Car Accident Victims Be Aware - You May Lose Your Right To Sue If You Challenge Your Insurer's Denial of No-Fault Benefits
On June 30, 2017 an upstate Appellate Court agreed that a lower Supreme Court Justice properly dismissed a car accident victim's lawsuit for a wrist injury because he unsuccessfully challenged his insurer's denial of "no-fault" benefits. All of us are entitled to demand that our automobile insurance company provide us with reimbursement for our lost wages and medical expenses (regardless of whose at fault for the accident) when we suffer injuries in a car accident. You can simultaneously file a lawsuit against the owner and driver of the offending vehicle and demand an arbitration hearing against any insurance company that fails to pay those benefits it contracted to pay.
If the insurance company refuses to pay your "No-Fault Insurance" benefits--you have the right to an arbitration hearing where an arbitrator (likely more favorable to the insurance company who pays their fees) will decide whether your injury is related to the accident. If the arbitrator finds that your - let's say wrist injury - was unrelated to the accident, the insurance company's decision to deny benefits will be upheld. So what happens if you have a lawsuit for injuries caused by the car accident and the insurance company denies your claim for lost wages or medical expenses? You risk being deprived of your right to a jury trial.
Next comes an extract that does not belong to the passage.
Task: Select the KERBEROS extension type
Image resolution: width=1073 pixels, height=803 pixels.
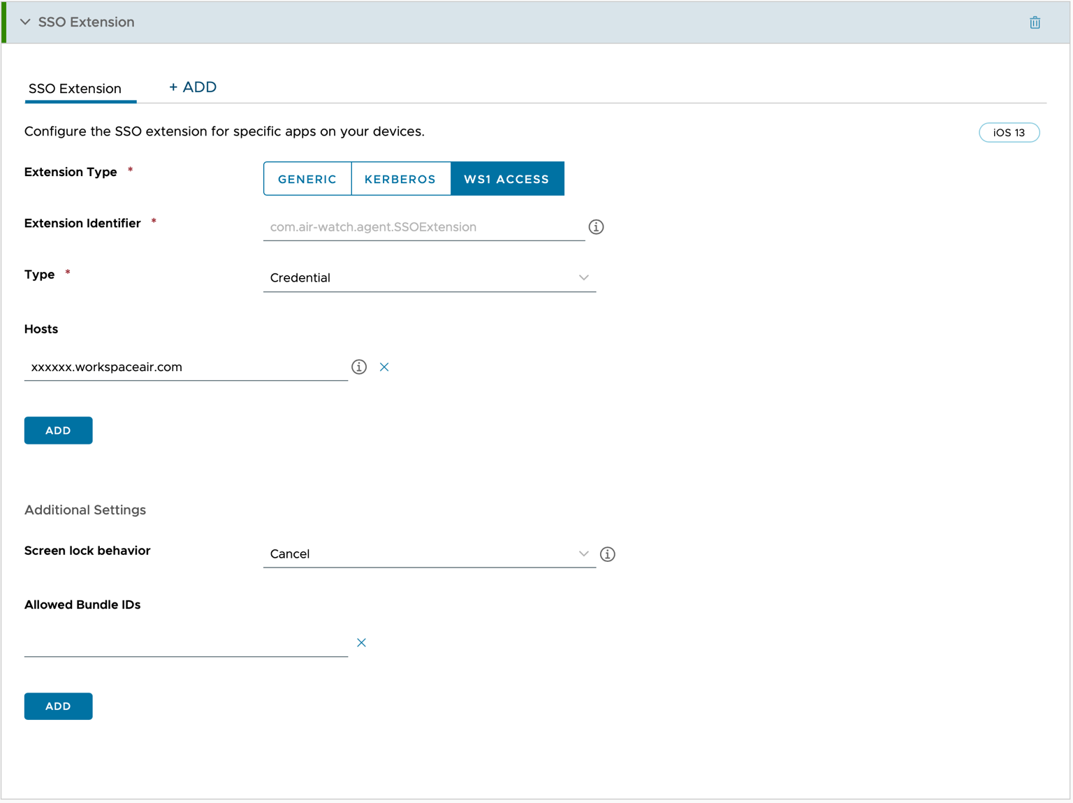Action: [x=400, y=178]
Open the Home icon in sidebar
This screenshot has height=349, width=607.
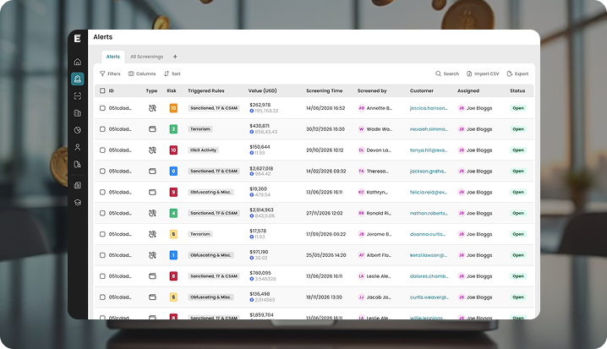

The Court in Rozewski v Trautman, 2017 WL 2820241 found that the Arbitrator's decision finding the plaintiff's wrist injury was not caused by the accident was binding and justified the dismissal of plaintiff's lawsuit without any trial. The Court relied on a legal theory called "collateral estoppel" which says that if you had a full and fair opportunity to litigate an identical issue in one forum - you don't get a second bite of the apple. The lesson to be learned is to fully consider not challenging the refusal of the insurance company to pay benefits until after the lawsuit is resolved (if at all)--just add those lost wages and medical expenses to your claim and let a jury decide.